Research Scholarships for 2021-2022
Applications are now open for academic year 2021-22. Full details can be found on our Funding page. The Research Scholarships support early career researchers who, having completed a Ph.D., are developing their thesis into what will become their first book. The four scholars who received awards in 2020-21 are:
Dr Giulia Brecciaroli (Italian, University of Warwick) for Literary Geographies of the Boom: Perceptions of Space in Post-War Italian Literature (1956-1979). An account of the post-war transition in Italy through several different literary voices and their complementary narration of Italy’s changing geography. The monograph will look at Milan and Turin, the expanding industrial cities of the North, in a series of novels by Luciano Bianciardi and Paolo Volponi, and Giorgio Scerbanenco and Fruttero & Lucentini, respectively. The focus will broaden to consider the national territory through the analysis of post-war Italian travel writing and the specific examples of Guido Piovene, Anna Maria Ortese, and Alberto Arbasino.
Dr Thomas Clark (Hispanic, University of Oxford) for The ‘príncipe dos Poetas’ and the ‘príncipe de la Luz y de las Tinieblas’: Luís de Camões and the Poetry of Luis de Góngora. Dr Clark’s monograph will be a study dedicated to the debt that Góngora’s major and minor poetic works owe to Camões.
Dr Joanna Raisbeck (German, University of Oxford) for The Philosophical Romanticism of Karoline von Günderrode. Dr Raisbeck’s monograph will aim to show that there is a main narrative thread which encompasses the majority of Günderrode’s corpus which would establish Günderrode’s distinctiveness within the literary intellectual landscape around 1800. It will be the first English-language monograph on Günderrode and will therefore act as both an introduction to and critical analysis of her work.
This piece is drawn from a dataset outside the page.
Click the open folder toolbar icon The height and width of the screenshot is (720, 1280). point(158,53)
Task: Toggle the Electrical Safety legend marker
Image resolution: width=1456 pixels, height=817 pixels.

Dr Elizabeth Vargas-Holguin (Latin American, University of Nottingham) for A Pacific Coast Ontology of Intensity and Process in the Writings of Alfredo Vanín-Romero, Antonio Preciado-Bedoya, and Gregorio Martínez. Through an engagement with Deleuze and Guattari’s relational ontology of intensity and process, Dr Vargas-Holguin’s monograph will perform a reading of selected Pacific Coast texts from Colombia, Ecuador, and Peru. Concerned with the territorialization of race and the experience of material and subjective enslavement in the Pacific Coast of South America, the monograph will explore how selected authors link these subjective and material conditions with the outcome of the connection (intensity) and disconnection (process) of desire machines that make possible the subject’s experience of the real.